Letting others in is an ongoing process.
As a therapist, I offer support for a living—yet taking in care from others is another story.
I remember the a-ha moment when I first understood the reciprocal nature of support. Several years ago I attended a powerful community-based grief ritual.
At the start of the intimate weekend, we were given time to ask questions about the process and become more acquainted with our many collaborators.
I asked a specific question about turning down help, and one man sincerely replied that people want to help, and to have that dismissed can feel like a rejection. I finally got it: denying help distances us from others—even if in our own minds we do it because we fear that we’re a burden and want to spare others that weight.
While you’re by no means responsible for satisfying others’ desire to feel needed, if you’re aware that you lean toward the isolating side of being highly independent, you can try letting people know that you see and appreciate their efforts. In fact, it honors the other person to receive their support. Thankfully, we don’t have to be alone with our pain.
Too many of us lack a safe group of people to act as a support system, whether it be friends, colleagues, family, or even chosen family. What’s more, many of us do have this, yet either don’t recognize it, or are too “independent” to take advantage of it.
Letting ourselves be seen in our needs and receive care is essential for our nourishment and growth, and yet it can be one of the most difficult things to do. Why is that?
One possibility stems from our cultural tendencies toward guilt and self-judgment, conditions that isolate us to varying degrees.
Many of us were taught to be unrealistically strong, or to place others’ needs before our own—and during times of extreme stress or adversity, our perceived “failure” to fulfill these roles can cause us to wall off from others. Even when life is moving along relatively smoothly, it can be hard to accept a compliment, ask for help with a task, or even acknowledge a simple statement of empathy.
What are we so worried about?
- Others not being able to relate to our situation
- Others not understanding us in our responses to that situation
- Others blaming or shaming us for being in the situation
- Others being unwilling to help us
- Others being turned off by our feelings
- Others being overwhelmed by our problems
Sound familiar?
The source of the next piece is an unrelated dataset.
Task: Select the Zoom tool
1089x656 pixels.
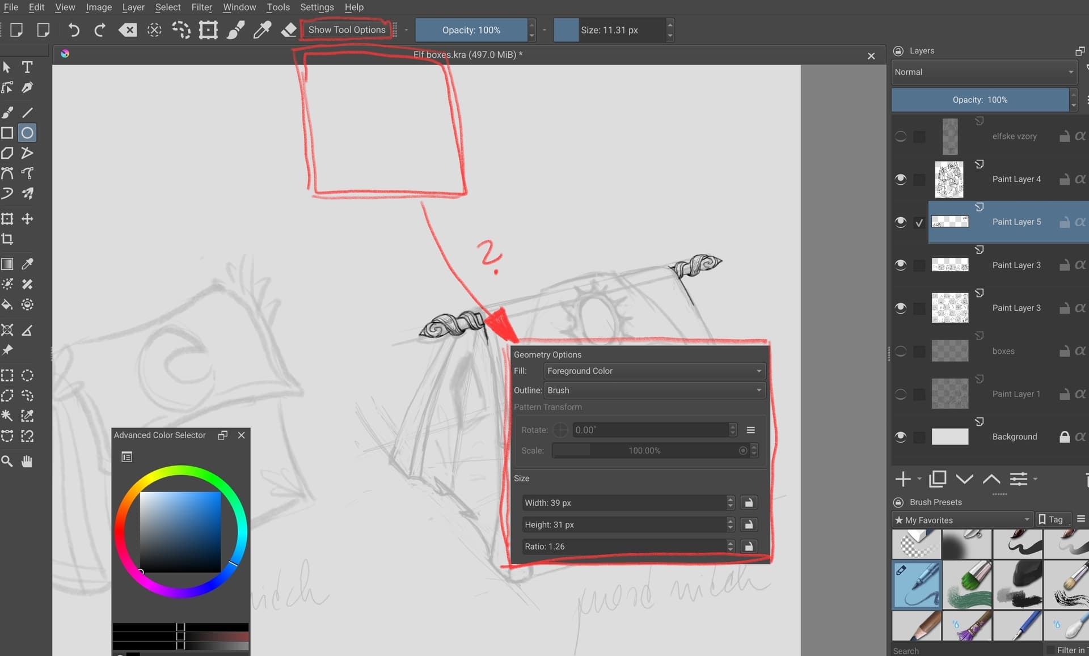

These are just a few common concerns, and they prime us to deflect rather than receive support.
But what we forget when we’re struggling is that others are often more forgiving and compassionate toward us than we are toward ourselves.
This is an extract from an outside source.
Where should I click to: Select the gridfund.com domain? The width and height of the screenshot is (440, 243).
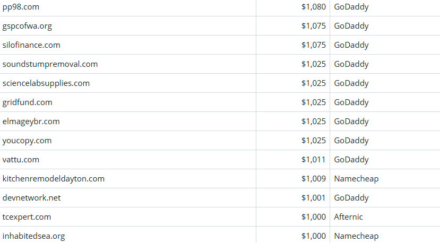pyautogui.click(x=28, y=102)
Current research on self-compassion, put forth by Kristin Neff and others, confirms that we’re often much harder on ourselves than we’d ever be on others. If you can relate, chances are you’re not giving yourself enough credit for your own resilience and empathic nature.
Radical self-acceptance, your own inner work, will help with this. When you’re noticing challenging emotions arise—or the anxiety that often covers these feelings over—you can practice holding space for yourself: neither rejecting your feelings, nor becoming engulfed by them.
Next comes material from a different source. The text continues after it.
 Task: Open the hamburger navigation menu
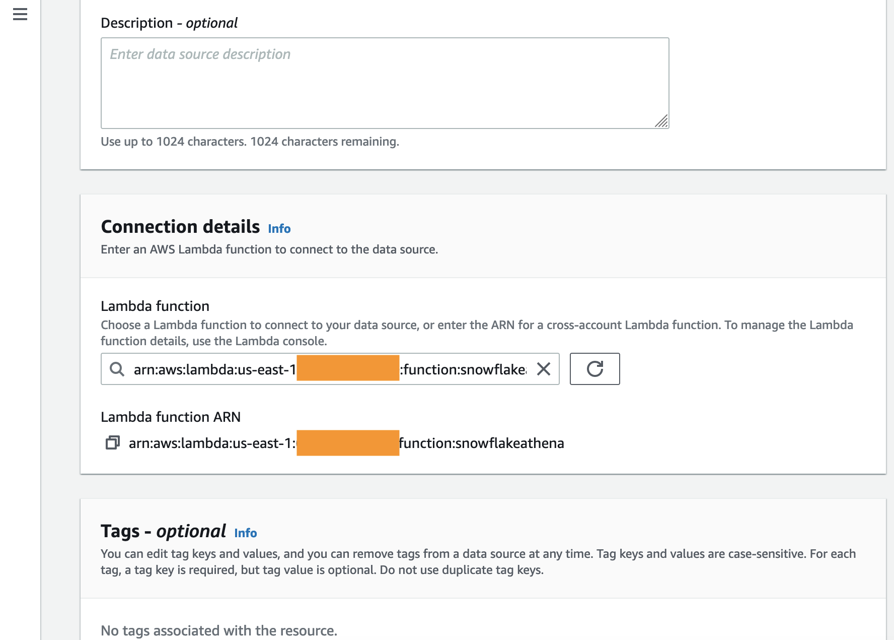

Though you’ll want to find a compassion-based practice that you resonate with, I personally like mindfulness teacher Tara Brach’s RAIN practice. To paraphrase:
R = Recognize what you’re feeling inside.
A = Allow the feeling to be just as it is.
I = Investigate your inner experience with kindness.
N = Non-identification with a limited sense of self or storyline.
Life brings a host of barriers to trusting others—or ourselves—enough to become receptive to care. But unfortunately, guarding against pain also keeps out healing. We live in a culture that prizes thought over feeling and independence over interdependence. We have to deliberately search for ways to express and unburden our hearts.
Hearing that man’s caring conviction at the grief ritual was an invaluable reframe for me, and allowed me to see that receiving support brings joy to others, too.
Beginning to let yourself receive will bring up fear, insecurity, and vulnerability—but it’s in these tender spaces of interdependence where love happens.